Weighing a total of eight tons, the dome has been hoisted 37 metres above the ground to top off the Russian Orthodox Holy Trinity Cathedral.
(A crane lifts up the dome to place it on top of the cathedral Sainte-Trinité at Quai Branly, in central Paris)
And it is just the first of a total of five cupolas, as they are also referred to, that will adorn the cultural and spritual centre when it opens at Quai Branly, on the banks of the river Seine, in October.
In all, the domes will be covered in 90,000 sheets of gold leaf.
The project was launched in 2007 when Alexy II, the late patriarch of Moscow, visited France and said the Russian Orthodox Church wanted a bigger edifice in the French capital.
(Monseignieur Marc (L) et monseigneur Michel pose in front of the large cupola.

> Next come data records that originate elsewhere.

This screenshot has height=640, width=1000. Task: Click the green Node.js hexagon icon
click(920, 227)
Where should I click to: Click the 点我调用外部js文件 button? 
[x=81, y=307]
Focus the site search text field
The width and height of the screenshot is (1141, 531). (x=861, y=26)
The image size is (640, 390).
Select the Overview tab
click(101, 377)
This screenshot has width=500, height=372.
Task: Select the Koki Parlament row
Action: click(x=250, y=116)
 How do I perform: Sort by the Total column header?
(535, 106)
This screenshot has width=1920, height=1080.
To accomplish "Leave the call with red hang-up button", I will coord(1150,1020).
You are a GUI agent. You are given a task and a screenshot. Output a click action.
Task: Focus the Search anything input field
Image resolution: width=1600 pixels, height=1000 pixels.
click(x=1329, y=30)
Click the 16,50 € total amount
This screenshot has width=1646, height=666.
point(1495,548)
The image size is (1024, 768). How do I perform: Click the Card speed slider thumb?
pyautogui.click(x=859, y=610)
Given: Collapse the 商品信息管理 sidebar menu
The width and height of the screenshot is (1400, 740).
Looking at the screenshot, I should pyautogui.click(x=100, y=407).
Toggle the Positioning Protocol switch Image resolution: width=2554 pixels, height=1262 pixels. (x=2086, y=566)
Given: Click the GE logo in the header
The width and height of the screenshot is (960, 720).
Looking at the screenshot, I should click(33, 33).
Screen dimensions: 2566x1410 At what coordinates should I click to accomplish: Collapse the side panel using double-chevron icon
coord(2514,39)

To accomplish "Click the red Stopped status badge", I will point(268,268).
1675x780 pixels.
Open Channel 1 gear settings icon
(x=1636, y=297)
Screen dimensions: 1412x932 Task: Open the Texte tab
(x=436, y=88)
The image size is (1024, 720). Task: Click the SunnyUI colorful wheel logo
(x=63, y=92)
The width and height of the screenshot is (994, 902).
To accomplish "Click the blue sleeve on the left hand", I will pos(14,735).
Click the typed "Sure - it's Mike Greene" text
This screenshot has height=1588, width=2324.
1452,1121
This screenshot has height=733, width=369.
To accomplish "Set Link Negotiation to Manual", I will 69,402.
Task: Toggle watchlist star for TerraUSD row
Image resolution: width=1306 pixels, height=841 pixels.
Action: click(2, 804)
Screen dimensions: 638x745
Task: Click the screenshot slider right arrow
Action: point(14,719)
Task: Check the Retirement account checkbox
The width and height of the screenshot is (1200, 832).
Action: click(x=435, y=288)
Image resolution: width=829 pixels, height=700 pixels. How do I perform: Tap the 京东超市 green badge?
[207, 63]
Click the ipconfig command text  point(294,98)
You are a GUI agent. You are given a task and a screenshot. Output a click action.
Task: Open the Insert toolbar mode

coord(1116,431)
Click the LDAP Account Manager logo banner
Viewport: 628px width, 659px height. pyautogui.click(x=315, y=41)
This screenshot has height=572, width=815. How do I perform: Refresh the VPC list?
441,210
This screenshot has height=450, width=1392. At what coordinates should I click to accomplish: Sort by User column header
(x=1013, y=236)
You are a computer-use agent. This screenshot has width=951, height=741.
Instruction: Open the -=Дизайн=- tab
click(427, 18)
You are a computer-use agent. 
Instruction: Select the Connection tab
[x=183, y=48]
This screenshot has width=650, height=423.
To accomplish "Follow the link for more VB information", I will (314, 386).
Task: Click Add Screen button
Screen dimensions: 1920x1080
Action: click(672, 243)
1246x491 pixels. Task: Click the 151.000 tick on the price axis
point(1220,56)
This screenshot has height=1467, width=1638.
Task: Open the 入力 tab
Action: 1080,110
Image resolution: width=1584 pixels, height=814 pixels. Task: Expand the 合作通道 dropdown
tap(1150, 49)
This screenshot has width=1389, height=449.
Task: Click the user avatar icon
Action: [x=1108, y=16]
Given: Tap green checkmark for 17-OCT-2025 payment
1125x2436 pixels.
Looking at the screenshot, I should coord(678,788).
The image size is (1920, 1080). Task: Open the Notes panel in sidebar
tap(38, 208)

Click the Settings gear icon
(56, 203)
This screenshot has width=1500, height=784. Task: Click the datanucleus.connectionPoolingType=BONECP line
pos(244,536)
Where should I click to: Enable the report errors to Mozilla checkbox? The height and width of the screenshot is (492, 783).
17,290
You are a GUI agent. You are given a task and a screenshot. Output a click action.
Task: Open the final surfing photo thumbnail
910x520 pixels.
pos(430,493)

AFP)
But initial architectural plans were in 2010 rejected by the city's former mayor, Bertrand Delanoë, who described them as "mediocre architecture conceived in haste".
A revised plan drawn up by French architect Jean-Michel Wilmotte was finally given the go-ahead in 2013.
Paris is already home to several Russian Orthodox churches but only one, the Cathedral of Three Saints Doctors, is under the control of the Moscow Patriarchate.
Aside from serving as a cathedral, the centre will also house a bilingual school and cultural services of the Russian embassy.